Accueil > Actualité ciné > Critique > Alliés mardi 22 novembre 2016

Critique Alliés

© 2016 Paramount Pictures. All Rights Reserved / Daniel Smith

Le reflet de l’être aimé, par Josué Morel

Alliés

Allied

réalisé par Robert Zemeckis

Plus encore que Flight et The Walk, Alliés est un film à la beauté maltraitée, difficile à appréhender, et dont les quelques qualités, reconnaissons-le, ne parviennent pas à occulter les multiples défauts. Le film raconte la romance en plein milieu de la Seconde Guerre mondiale de deux espions, le Canadien Max et la Française Marianne, de leur rencontre à Casablanca à leur vie maritale à Londres sous les bombes. D’un théâtre des opérations à l’autre, c’est le même écueil du chromo qui menace d’engloutir le film de Zemeckis, alourdi par la laideur de la reconstitution et des choix maladroits (Brad Pitt contraint de parler un français effroyable pendant la moitié du film, une narration elliptique et filandreuse, etc.). Pourtant, ce dédoublement spatial offre à Zemeckis la matière à un très beau drame amoureux, que le cinéaste suit secrètement, jusqu’à un dernier temps hitchcockien pour le coup parfaitement mené. Le principe est à la fois simple et complexe : les deux espions, jouant d’abord de faux époux, tombent amoureux l’un de l’autre lors de leur mission et décident de se marier. Puis, dans un deuxième temps du récit, surgit la possibilité que ce mariage pourrait être là encore une comédie : les services secrets britanniques soupçonnent Marianne d’être en réalité une espionne allemande.

Ce pur moteur de jeu, qui n’est pas sans rappeler le tourbillon de faux-semblants au cœur d’un autre film de la carrière de Brad Pitt, la comédie d’espionnage et de remariage Mr. & Mrs Smith, pourrait donner à Alliés la vitesse d’un film d’action et la légèreté d’une comédie romantique. Sauf que, et c’est une surprise de taille, Zemeckis délaisse cet horizon pour embrasser sérieusement son sujet : au fond, le film raconte qu’on ne tombe jamais amoureux que d’une image de l’autre, plus ou moins proche de la réalité, mais qui reflète avant tout nos propres désirs. C’est, à la lettre, ce qui se passe dans la première partie à Casablanca : les scènes de simulacres (Marianne qui donne en public des gages d’affections pour convaincre ses voisins que Max est bel et bien son mari) finissent par donner naissance à de vrais affects, tandis que Max tombe d’abord amoureux du reflet de sa future femme, dont il regarde le dos nu réfléchi sur la surface d’un miroir. Leur romance se concrétise d’ailleurs dans une scène audacieuse, où le couple, s’étreignant dans une voiture au milieu d’une tempête de sable, se retrouve englouti par les grains de sable numériques qui tournoient autour d’eux – en somme, les amants se dissolvent dans l’image même.
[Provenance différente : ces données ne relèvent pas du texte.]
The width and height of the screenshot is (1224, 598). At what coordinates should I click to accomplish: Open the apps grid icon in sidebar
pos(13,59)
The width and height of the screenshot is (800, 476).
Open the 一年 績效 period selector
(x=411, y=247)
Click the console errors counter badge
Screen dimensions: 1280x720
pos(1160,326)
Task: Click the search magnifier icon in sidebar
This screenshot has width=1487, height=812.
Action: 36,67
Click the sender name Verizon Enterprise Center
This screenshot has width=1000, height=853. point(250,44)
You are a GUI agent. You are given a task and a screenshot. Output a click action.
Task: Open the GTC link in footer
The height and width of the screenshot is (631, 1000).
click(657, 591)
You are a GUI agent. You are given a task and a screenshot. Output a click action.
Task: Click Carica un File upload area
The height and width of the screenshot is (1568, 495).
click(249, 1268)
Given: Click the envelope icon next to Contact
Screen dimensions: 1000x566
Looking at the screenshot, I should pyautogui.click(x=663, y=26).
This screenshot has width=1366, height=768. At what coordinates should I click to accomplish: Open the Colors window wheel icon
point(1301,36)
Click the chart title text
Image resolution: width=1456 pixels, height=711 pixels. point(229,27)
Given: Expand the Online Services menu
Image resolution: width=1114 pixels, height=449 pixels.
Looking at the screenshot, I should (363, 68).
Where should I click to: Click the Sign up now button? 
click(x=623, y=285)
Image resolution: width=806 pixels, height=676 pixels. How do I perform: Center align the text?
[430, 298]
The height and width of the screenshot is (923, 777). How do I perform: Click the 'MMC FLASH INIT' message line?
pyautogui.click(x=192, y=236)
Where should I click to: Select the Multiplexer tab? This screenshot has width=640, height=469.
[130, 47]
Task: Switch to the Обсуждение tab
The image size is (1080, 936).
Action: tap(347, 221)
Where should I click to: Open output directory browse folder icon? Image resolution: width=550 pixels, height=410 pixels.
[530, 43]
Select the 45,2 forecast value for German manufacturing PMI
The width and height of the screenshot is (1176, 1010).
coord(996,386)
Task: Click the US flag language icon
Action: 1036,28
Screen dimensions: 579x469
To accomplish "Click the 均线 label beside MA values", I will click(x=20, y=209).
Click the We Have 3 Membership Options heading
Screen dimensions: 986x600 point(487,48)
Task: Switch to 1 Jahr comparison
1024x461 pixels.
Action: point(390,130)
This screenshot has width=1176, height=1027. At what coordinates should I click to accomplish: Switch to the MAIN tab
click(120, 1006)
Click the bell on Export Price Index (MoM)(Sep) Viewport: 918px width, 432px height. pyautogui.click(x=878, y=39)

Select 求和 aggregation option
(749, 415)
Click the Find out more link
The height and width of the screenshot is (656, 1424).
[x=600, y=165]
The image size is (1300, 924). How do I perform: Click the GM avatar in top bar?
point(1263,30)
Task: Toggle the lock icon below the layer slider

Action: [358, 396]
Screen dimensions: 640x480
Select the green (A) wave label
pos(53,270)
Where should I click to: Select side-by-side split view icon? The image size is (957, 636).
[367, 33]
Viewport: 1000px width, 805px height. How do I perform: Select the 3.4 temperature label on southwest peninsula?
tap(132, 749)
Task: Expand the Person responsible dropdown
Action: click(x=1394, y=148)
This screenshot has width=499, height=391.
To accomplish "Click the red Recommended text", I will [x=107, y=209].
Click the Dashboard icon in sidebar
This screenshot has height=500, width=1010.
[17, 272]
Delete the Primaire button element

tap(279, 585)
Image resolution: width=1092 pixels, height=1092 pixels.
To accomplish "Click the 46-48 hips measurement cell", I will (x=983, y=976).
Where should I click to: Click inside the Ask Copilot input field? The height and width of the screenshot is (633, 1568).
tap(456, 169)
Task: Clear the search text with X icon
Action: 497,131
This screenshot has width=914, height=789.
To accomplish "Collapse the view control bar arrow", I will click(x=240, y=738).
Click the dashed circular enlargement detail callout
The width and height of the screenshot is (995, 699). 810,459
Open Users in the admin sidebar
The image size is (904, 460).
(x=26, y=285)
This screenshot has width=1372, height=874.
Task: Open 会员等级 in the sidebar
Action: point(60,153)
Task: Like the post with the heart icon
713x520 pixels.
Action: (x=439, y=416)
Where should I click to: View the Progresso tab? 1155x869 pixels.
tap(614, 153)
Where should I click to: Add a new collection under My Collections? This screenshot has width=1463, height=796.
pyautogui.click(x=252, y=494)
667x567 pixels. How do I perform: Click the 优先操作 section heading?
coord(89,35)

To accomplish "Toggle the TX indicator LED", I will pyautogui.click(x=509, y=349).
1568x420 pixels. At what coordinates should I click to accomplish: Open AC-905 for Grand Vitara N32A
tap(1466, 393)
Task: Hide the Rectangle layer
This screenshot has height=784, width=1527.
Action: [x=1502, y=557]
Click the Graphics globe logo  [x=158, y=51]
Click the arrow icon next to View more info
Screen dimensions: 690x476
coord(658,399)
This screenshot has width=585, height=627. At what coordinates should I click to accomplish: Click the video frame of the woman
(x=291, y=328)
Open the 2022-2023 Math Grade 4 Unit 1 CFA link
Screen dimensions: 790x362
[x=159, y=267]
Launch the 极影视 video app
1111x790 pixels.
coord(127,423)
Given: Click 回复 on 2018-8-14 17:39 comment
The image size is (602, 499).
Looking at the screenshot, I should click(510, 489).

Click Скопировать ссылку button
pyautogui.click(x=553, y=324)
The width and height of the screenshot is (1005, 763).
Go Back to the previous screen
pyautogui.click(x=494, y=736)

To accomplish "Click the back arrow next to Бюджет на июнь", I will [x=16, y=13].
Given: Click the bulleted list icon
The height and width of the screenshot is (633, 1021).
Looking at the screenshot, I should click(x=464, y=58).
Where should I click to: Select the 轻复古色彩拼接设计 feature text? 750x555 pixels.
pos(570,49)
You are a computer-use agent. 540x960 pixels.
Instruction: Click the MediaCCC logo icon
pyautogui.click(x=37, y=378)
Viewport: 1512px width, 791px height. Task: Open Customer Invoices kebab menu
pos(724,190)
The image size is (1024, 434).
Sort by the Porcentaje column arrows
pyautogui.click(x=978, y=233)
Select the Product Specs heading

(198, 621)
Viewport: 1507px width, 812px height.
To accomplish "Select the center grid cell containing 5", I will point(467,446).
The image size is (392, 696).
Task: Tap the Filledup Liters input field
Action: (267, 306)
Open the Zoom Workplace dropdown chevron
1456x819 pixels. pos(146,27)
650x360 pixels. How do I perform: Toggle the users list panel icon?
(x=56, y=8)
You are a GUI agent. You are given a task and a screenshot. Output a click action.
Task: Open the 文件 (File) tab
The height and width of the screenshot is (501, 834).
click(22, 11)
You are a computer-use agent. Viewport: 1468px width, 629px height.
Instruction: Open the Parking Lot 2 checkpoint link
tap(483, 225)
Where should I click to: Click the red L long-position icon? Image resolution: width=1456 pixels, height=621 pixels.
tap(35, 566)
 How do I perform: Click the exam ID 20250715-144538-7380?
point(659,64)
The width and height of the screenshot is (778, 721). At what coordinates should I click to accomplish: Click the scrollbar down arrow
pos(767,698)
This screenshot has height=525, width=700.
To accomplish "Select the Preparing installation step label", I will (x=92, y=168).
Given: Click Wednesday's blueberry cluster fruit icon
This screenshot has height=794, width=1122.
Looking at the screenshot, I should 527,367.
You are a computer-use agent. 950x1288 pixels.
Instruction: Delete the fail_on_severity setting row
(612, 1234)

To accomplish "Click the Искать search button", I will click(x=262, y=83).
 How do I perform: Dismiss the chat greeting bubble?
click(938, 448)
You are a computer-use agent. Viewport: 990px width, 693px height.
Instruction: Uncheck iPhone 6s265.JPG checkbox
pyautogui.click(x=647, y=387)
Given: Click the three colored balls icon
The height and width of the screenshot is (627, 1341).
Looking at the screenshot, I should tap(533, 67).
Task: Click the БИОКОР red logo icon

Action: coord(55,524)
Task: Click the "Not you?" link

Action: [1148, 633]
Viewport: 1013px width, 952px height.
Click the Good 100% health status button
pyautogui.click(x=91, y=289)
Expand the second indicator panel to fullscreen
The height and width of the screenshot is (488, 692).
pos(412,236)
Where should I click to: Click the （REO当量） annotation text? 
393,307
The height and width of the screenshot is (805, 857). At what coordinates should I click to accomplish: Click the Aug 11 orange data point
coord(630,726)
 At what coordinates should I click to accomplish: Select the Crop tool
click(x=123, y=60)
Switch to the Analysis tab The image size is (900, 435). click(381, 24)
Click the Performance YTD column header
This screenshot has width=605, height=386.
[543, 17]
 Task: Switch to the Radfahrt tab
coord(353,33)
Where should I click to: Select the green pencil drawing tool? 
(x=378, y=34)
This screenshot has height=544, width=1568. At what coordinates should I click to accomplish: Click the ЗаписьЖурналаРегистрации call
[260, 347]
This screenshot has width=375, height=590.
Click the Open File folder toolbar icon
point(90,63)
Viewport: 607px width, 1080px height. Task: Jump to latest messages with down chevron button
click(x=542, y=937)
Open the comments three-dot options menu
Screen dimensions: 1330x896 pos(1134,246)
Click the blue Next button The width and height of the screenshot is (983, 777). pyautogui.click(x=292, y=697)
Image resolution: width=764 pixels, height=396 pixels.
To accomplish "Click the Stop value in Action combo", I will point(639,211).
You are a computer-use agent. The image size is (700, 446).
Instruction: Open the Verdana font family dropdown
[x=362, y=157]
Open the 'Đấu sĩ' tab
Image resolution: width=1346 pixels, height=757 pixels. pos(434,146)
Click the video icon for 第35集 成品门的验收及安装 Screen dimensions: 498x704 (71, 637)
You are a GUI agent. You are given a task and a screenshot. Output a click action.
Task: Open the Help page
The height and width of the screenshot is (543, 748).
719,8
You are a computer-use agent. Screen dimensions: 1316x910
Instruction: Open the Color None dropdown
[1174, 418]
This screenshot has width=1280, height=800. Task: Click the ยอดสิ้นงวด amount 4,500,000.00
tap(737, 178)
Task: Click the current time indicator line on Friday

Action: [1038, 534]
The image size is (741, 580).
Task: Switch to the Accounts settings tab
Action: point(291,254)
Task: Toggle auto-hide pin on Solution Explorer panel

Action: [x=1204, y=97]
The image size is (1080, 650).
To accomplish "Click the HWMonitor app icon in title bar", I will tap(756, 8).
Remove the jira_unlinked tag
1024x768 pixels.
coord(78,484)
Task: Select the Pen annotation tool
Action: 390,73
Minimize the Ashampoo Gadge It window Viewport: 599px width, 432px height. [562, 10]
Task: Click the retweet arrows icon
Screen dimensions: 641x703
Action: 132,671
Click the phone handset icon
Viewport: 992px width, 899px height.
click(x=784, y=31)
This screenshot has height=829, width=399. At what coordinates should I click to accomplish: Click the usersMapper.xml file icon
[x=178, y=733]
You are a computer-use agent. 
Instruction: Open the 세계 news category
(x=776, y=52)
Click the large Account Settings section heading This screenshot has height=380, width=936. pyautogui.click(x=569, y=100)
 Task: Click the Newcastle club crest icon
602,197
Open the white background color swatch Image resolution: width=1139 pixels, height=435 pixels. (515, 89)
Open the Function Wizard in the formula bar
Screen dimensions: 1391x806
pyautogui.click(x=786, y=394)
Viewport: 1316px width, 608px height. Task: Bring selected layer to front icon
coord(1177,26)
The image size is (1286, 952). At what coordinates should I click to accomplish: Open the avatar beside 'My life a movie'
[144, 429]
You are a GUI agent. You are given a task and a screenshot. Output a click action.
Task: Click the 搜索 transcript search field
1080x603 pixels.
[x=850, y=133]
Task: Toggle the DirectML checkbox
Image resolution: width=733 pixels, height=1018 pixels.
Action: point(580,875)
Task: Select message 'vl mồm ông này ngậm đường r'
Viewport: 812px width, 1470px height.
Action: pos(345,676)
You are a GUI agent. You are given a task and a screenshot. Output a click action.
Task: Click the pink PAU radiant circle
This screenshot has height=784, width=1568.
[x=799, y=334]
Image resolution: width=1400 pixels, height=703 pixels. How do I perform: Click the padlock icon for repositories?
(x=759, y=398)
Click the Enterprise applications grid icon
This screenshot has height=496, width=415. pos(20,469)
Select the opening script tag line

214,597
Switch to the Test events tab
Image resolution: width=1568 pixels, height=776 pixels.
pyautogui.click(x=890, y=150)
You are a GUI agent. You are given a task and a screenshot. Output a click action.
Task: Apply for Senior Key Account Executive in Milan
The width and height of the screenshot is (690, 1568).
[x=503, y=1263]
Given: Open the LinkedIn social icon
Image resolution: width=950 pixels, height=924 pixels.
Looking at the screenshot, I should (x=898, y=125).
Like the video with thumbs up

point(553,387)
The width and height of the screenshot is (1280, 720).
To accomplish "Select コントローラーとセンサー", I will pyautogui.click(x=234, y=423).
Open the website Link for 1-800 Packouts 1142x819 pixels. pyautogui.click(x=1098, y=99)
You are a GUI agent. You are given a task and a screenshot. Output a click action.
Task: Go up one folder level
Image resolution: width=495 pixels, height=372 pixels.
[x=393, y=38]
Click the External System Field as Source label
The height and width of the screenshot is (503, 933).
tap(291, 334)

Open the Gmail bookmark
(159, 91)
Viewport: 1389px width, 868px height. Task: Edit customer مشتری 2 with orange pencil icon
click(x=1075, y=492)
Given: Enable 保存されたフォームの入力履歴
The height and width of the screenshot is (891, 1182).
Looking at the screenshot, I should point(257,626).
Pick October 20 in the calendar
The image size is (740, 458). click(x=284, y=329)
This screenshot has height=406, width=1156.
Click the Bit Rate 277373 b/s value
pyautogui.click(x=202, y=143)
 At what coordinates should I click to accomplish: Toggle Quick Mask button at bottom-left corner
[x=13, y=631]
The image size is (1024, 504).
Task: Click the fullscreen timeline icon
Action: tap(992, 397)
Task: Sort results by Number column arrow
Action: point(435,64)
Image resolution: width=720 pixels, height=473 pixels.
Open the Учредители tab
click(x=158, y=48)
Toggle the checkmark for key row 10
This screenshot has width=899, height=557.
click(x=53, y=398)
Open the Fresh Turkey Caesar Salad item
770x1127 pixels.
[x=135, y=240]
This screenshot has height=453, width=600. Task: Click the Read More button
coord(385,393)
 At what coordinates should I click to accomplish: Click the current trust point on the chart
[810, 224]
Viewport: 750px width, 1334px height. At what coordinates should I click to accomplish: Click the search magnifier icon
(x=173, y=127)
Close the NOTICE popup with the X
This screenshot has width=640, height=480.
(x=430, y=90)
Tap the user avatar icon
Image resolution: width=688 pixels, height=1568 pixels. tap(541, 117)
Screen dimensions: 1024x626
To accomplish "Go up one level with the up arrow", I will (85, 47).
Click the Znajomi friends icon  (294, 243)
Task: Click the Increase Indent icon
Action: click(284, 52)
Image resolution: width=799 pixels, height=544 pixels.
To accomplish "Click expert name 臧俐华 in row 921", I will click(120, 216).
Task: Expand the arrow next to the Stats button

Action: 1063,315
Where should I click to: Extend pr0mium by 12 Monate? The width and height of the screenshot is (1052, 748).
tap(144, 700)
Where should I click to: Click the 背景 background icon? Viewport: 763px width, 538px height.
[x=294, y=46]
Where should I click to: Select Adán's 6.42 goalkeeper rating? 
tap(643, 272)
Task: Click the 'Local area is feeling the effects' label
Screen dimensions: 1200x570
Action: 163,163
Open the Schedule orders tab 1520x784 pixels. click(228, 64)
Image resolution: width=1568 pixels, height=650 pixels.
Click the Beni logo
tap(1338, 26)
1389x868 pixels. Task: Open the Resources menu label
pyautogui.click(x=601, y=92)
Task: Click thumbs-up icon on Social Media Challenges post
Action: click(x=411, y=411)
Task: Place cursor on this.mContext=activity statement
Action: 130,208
Par la suite, le simulacre règne en maître dans le foyer heureux où naît une petite fille de l’union des deux espions, comme en témoignent les photos de mariages ou les aquarelles peintes par Marianne, images figées ou reproductions de souvenirs heureux auxquels s’attache Max au cœur de la tempête. L’incertitude de Max ouvre alors sur un suspense au faux rythme, qui multiplie les pistes possibles de résolution tout en se tenant, jusqu’à la dernière ligne droite, sur la crête de l’abîme : l’espion saura-t-il jamais ce qui se passe dans la tête de celle qu’il aime ? C’est dans l’idée un très beau film, mais c’est aussi, hélas, surtout l’image d’un film aimé, pas exactement celui auquel on assiste, qui ne peut pleinement exister qu’à la condition de fermer les yeux sur tout ce qui ne va pas autour – l’indolence de la narration, les approximations des acteurs, la faiblesse de la photographie. Or, il serait injuste de minorer les défauts pour se rattacher seulement aux belles trouvailles enterrées sous le sable de Casablanca et aux regards amoureux et inquiets de Brad Pitt : c’est, une fois de plus, une expérience de la nuance à laquelle nous convie involontairement Zemeckis – celle d’un film réellement émouvant par instants mais que l’on sait, avec regret, au fond raté.